• **KUTIPAN PILIHAN**:
━━━━━━━━━━━━━━━━━━━━

Langsung ke konten utama

Titik Terendah di Dua Puluh


Assalamualaikum teman-teman, yuhuuu. . . aku nulis lagi setelah sekian lama tidak menyentuh blog aku ini. Sekarang aku mau bahas about my twenties, ya umur yang bagi aku ini adalah umur masa peralihan dari masa remaja ke masa dewasa, tapi umur 20 bukan kanak-kanak dan belum tentu dewasa juga sih, ya intinya umur gak menentukan kepribadian seseorang sih ya. Aku pernah baca bukunya Gitasav yang judulnya Rentang Kisah dan dia cerita kalo umur 20 itu adalah masa dimana hidup kita berubah drastis, kita akan ngalamin masalah yang lebih besar dari sebelumnya, kita dituntut harus dewasa untuk menghadapi masalah itu segakmampu apapun kita. Terdengar ngeri memang sih, tapi itu terjadi pada aku. Aku benar-benar mengalami dimana 20 tahunku adalah umur yang banyak menghabiskan air mata.

━━━━━━━━━━━━━━━━━━━━

• **KUMPULAN CATATAN**:
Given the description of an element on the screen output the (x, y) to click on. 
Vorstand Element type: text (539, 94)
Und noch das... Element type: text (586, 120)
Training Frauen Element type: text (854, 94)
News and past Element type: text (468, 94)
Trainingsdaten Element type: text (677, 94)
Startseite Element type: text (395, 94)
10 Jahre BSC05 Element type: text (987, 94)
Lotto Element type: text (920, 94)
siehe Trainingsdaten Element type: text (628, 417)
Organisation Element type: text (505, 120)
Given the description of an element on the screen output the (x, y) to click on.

━━━━━━━━━━━━━━━━━━━━

• **TUGAS LATIHAN**:
1. Ringkas paragraf yang diawali "Assalamualaikum teman-teman" dalam tulisan tentang usia dua puluh menjadi beberapa butir poin tanpa menghilangkan fakta utamanya.
2. Tuliskan kembali bagian dari tulisan tentang usia dua puluh mulai dari "Langsung ke konten" sampai dengan "menghabiskan air mata.".
3. Teruskan tulisan tentang usia dua puluh dari kalimat terakhirnya.

• **HASIL LATIHAN**:
1.
- Penulis kembali menulis di blognya setelah lama tidak menyentuhnya.
- Topiknya adalah usia dua puluhan, yang menurut penulis merupakan masa peralihan dari remaja ke dewasa, meskipun umur tidak menentukan kepribadian seseorang.
- Penulis mengutip buku Gitasav berjudul *Rentang Kisah*. Menurut buku itu, pada usia 20 hidup berubah drastis, masalah yang dihadapi lebih besar dari sebelumnya, dan orang dituntut bersikap dewasa untuk menghadapinya.
- Penulis mengalami hal itu sendiri: usia 20 tahunnya banyak diwarnai air mata.

2.
Langsung ke konten utama

Titik Terendah di Dua Puluh


Assalamualaikum teman-teman, yuhuuu. . . aku nulis lagi setelah sekian lama tidak menyentuh blog aku ini. Sekarang aku mau bahas about my twenties, ya umur yang bagi aku ini adalah umur masa peralihan dari masa remaja ke masa dewasa, tapi umur 20 bukan kanak-kanak dan belum tentu dewasa juga sih, ya intinya umur gak menentukan kepribadian seseorang sih ya. Aku pernah baca bukunya Gitasav yang judulnya Rentang Kisah dan dia cerita kalo umur 20 itu adalah masa dimana hidup kita berubah drastis, kita akan ngalamin masalah yang lebih besar dari sebelumnya, kita dituntut harus dewasa untuk menghadapi masalah itu segakmampu apapun kita. Terdengar ngeri memang sih, tapi itu terjadi pada aku. Aku benar-benar mengalami dimana 20 tahunku adalah umur yang banyak menghabiskan air mata.

3.
Tahun lalu 2018, aku berumur 20 tahun, aku lahir pada tahun 1998. Awalnya semua perubahan dalam hidupku terjadi saat ibu meninggal pada tanggal 6 Februari 2018, saat itu aku masih 19 tahun, belum genap 20 tahun. Memang aku tidak menjadikan semua masalahku di umur 20 tahun ini karena meninggalnya ibu, egois sekali aku kalau seperti itu. Hanya saja memang permulaannya saat ibu meninggal, memang alurnya sudah seperti itu Allah atur. Dulu, aku pikir hal yang paling berat adalah saat aku harus kehilangan ibu. Ternyata salah. Hal yang paling berat itu bukan pada saat ibu meninggalnya, tetapi pada saat setelah ibu meninggal, ibu sudah tidak bersama kami lagi dan semuanya berubah, duniaku seperti terbalik, aku harus berusaha melawan segala yang terbalik tersebut untuk kembali seperti semula. Ternyata tidak bisa, memang ini sudah jalan ceritaku.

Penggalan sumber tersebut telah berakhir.